Output all the data exactly as it appears below.

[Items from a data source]
────────────────

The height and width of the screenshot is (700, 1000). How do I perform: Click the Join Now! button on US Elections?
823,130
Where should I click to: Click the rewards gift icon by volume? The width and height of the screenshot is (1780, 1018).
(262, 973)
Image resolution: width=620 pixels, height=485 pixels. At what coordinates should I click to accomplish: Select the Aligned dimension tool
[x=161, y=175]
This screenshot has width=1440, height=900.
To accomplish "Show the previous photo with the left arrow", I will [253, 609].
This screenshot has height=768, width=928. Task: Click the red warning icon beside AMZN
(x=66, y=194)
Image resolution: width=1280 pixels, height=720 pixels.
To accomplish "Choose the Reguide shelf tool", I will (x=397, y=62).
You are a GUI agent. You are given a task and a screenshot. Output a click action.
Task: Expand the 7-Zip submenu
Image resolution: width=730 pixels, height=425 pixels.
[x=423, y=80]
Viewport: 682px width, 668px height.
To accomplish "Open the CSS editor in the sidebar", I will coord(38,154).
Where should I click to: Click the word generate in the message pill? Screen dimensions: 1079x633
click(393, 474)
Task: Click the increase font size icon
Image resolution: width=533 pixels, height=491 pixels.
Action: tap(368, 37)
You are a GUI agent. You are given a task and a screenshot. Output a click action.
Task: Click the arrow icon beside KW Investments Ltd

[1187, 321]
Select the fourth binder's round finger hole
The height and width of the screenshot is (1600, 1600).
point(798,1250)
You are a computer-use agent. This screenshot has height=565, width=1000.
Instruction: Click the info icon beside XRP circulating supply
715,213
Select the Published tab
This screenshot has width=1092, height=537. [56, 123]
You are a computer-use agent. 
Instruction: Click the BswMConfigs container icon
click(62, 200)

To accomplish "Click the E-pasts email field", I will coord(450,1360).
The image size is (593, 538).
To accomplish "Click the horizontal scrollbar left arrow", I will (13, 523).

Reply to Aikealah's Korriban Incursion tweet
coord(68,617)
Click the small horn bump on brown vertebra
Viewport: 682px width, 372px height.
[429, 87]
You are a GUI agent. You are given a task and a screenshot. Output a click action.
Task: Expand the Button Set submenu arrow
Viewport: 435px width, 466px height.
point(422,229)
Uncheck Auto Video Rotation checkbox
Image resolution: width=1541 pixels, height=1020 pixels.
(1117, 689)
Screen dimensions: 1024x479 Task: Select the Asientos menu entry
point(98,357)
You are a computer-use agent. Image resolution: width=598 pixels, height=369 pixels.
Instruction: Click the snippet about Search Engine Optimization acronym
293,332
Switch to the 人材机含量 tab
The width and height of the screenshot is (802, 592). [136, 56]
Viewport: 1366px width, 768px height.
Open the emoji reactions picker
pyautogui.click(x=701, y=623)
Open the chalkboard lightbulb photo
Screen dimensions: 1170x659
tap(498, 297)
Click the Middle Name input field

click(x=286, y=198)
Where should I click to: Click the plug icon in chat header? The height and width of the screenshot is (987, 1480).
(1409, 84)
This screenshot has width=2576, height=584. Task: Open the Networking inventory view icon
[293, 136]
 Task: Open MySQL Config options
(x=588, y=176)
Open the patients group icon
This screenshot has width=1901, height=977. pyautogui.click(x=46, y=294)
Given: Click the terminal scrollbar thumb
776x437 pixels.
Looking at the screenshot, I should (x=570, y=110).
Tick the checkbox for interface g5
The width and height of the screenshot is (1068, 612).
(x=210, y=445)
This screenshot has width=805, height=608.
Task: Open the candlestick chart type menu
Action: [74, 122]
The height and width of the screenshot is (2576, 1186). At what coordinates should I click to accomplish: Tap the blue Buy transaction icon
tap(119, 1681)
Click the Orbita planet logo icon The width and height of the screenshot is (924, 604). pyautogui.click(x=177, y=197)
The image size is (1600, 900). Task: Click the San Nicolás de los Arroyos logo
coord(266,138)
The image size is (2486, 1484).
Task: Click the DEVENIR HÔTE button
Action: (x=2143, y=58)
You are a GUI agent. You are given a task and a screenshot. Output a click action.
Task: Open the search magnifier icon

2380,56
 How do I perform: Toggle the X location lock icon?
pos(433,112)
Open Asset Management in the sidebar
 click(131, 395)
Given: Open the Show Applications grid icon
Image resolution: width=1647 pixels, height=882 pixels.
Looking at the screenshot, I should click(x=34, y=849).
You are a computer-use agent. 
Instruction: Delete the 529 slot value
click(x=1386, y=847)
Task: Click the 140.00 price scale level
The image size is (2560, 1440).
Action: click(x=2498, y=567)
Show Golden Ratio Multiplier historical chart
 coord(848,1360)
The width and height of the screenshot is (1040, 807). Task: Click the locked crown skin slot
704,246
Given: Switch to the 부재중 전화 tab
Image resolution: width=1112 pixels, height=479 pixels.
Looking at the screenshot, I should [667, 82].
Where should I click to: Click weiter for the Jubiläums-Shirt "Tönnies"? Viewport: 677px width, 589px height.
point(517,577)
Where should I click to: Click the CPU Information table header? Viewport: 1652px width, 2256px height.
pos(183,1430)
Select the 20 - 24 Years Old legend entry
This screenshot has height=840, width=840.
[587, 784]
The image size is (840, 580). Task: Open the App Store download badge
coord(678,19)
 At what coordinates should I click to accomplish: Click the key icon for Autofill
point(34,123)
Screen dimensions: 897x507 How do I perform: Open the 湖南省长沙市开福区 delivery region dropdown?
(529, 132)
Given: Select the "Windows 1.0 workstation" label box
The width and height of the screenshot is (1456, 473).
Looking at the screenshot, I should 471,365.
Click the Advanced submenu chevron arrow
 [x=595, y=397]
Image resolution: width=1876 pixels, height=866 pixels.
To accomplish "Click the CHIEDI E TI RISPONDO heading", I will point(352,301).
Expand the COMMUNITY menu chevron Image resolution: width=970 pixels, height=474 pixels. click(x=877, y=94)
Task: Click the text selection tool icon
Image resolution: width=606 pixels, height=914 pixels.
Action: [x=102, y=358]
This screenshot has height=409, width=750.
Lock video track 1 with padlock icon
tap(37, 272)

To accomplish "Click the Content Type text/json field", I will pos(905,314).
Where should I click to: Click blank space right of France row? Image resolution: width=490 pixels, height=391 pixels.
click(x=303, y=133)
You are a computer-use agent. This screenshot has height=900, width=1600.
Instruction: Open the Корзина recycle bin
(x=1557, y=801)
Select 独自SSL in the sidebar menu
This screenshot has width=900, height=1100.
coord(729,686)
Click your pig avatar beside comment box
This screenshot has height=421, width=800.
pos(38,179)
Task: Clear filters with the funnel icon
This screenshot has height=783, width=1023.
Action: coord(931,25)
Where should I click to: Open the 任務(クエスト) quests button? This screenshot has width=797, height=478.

────────────────

- [Answer below]:
The height and width of the screenshot is (700, 1000). How do I perform: Click the Join Now! button on US Elections?
823,130
Where should I click to: Click the rewards gift icon by volume? The width and height of the screenshot is (1780, 1018).
(262, 973)
Image resolution: width=620 pixels, height=485 pixels. At what coordinates should I click to accomplish: Select the Aligned dimension tool
[x=161, y=175]
This screenshot has width=1440, height=900.
To accomplish "Show the previous photo with the left arrow", I will [253, 609].
This screenshot has height=768, width=928. Task: Click the red warning icon beside AMZN
(x=66, y=194)
Image resolution: width=1280 pixels, height=720 pixels.
To accomplish "Choose the Reguide shelf tool", I will (x=397, y=62).
You are a GUI agent. You are given a task and a screenshot. Output a click action.
Task: Expand the 7-Zip submenu
Image resolution: width=730 pixels, height=425 pixels.
[x=423, y=80]
Viewport: 682px width, 668px height.
To accomplish "Open the CSS editor in the sidebar", I will coord(38,154).
Where should I click to: Click the word generate in the message pill? Screen dimensions: 1079x633
click(393, 474)
Task: Click the increase font size icon
Image resolution: width=533 pixels, height=491 pixels.
Action: tap(368, 37)
You are a GUI agent. You are given a task and a screenshot. Output a click action.
Task: Click the arrow icon beside KW Investments Ltd

[1187, 321]
Select the fourth binder's round finger hole
The height and width of the screenshot is (1600, 1600).
point(798,1250)
You are a computer-use agent. This screenshot has height=565, width=1000.
Instruction: Click the info icon beside XRP circulating supply
715,213
Select the Published tab
This screenshot has width=1092, height=537. [56, 123]
You are a computer-use agent. 
Instruction: Click the BswMConfigs container icon
click(62, 200)

To accomplish "Click the E-pasts email field", I will coord(450,1360).
The image size is (593, 538).
To accomplish "Click the horizontal scrollbar left arrow", I will (13, 523).

Reply to Aikealah's Korriban Incursion tweet
coord(68,617)
Click the small horn bump on brown vertebra
Viewport: 682px width, 372px height.
[429, 87]
You are a GUI agent. You are given a task and a screenshot. Output a click action.
Task: Expand the Button Set submenu arrow
Viewport: 435px width, 466px height.
point(422,229)
Uncheck Auto Video Rotation checkbox
Image resolution: width=1541 pixels, height=1020 pixels.
(1117, 689)
Screen dimensions: 1024x479 Task: Select the Asientos menu entry
point(98,357)
You are a computer-use agent. Image resolution: width=598 pixels, height=369 pixels.
Instruction: Click the snippet about Search Engine Optimization acronym
293,332
Switch to the 人材机含量 tab
The width and height of the screenshot is (802, 592). [136, 56]
Viewport: 1366px width, 768px height.
Open the emoji reactions picker
pyautogui.click(x=701, y=623)
Open the chalkboard lightbulb photo
Screen dimensions: 1170x659
tap(498, 297)
Click the Middle Name input field

click(x=286, y=198)
Where should I click to: Click the plug icon in chat header? The height and width of the screenshot is (987, 1480).
(1409, 84)
This screenshot has width=2576, height=584. Task: Open the Networking inventory view icon
[293, 136]
 Task: Open MySQL Config options
(x=588, y=176)
Open the patients group icon
This screenshot has width=1901, height=977. pyautogui.click(x=46, y=294)
Given: Click the terminal scrollbar thumb
776x437 pixels.
Looking at the screenshot, I should (x=570, y=110).
Tick the checkbox for interface g5
The width and height of the screenshot is (1068, 612).
(x=210, y=445)
This screenshot has width=805, height=608.
Task: Open the candlestick chart type menu
Action: [74, 122]
The height and width of the screenshot is (2576, 1186). At what coordinates should I click to accomplish: Tap the blue Buy transaction icon
tap(119, 1681)
Click the Orbita planet logo icon The width and height of the screenshot is (924, 604). pyautogui.click(x=177, y=197)
The image size is (1600, 900). Task: Click the San Nicolás de los Arroyos logo
coord(266,138)
The image size is (2486, 1484).
Task: Click the DEVENIR HÔTE button
Action: (x=2143, y=58)
You are a GUI agent. You are given a task and a screenshot. Output a click action.
Task: Open the search magnifier icon

2380,56
 How do I perform: Toggle the X location lock icon?
pos(433,112)
Open Asset Management in the sidebar
 click(131, 395)
Given: Open the Show Applications grid icon
Image resolution: width=1647 pixels, height=882 pixels.
Looking at the screenshot, I should click(x=34, y=849).
You are a computer-use agent. 
Instruction: Delete the 529 slot value
click(x=1386, y=847)
Task: Click the 140.00 price scale level
The image size is (2560, 1440).
Action: click(x=2498, y=567)
Show Golden Ratio Multiplier historical chart
 coord(848,1360)
The width and height of the screenshot is (1040, 807). Task: Click the locked crown skin slot
704,246
Given: Switch to the 부재중 전화 tab
Image resolution: width=1112 pixels, height=479 pixels.
Looking at the screenshot, I should [667, 82].
Where should I click to: Click weiter for the Jubiläums-Shirt "Tönnies"? Viewport: 677px width, 589px height.
point(517,577)
Where should I click to: Click the CPU Information table header? Viewport: 1652px width, 2256px height.
pos(183,1430)
Select the 20 - 24 Years Old legend entry
This screenshot has height=840, width=840.
[587, 784]
The image size is (840, 580). Task: Open the App Store download badge
coord(678,19)
 At what coordinates should I click to accomplish: Click the key icon for Autofill
point(34,123)
Screen dimensions: 897x507 How do I perform: Open the 湖南省长沙市开福区 delivery region dropdown?
(529, 132)
Given: Select the "Windows 1.0 workstation" label box
The width and height of the screenshot is (1456, 473).
Looking at the screenshot, I should 471,365.
Click the Advanced submenu chevron arrow
 [x=595, y=397]
Image resolution: width=1876 pixels, height=866 pixels.
To accomplish "Click the CHIEDI E TI RISPONDO heading", I will point(352,301).
Expand the COMMUNITY menu chevron Image resolution: width=970 pixels, height=474 pixels. click(x=877, y=94)
Task: Click the text selection tool icon
Image resolution: width=606 pixels, height=914 pixels.
Action: [x=102, y=358]
This screenshot has height=409, width=750.
Lock video track 1 with padlock icon
tap(37, 272)

To accomplish "Click the Content Type text/json field", I will pos(905,314).
Where should I click to: Click blank space right of France row? Image resolution: width=490 pixels, height=391 pixels.
click(x=303, y=133)
You are a computer-use agent. This screenshot has height=900, width=1600.
Instruction: Open the Корзина recycle bin
(x=1557, y=801)
Select 独自SSL in the sidebar menu
This screenshot has width=900, height=1100.
coord(729,686)
Click your pig avatar beside comment box
This screenshot has height=421, width=800.
pos(38,179)
Task: Clear filters with the funnel icon
This screenshot has height=783, width=1023.
Action: coord(931,25)
Where should I click to: Open the 任務(クエスト) quests button? This screenshot has width=797, height=478.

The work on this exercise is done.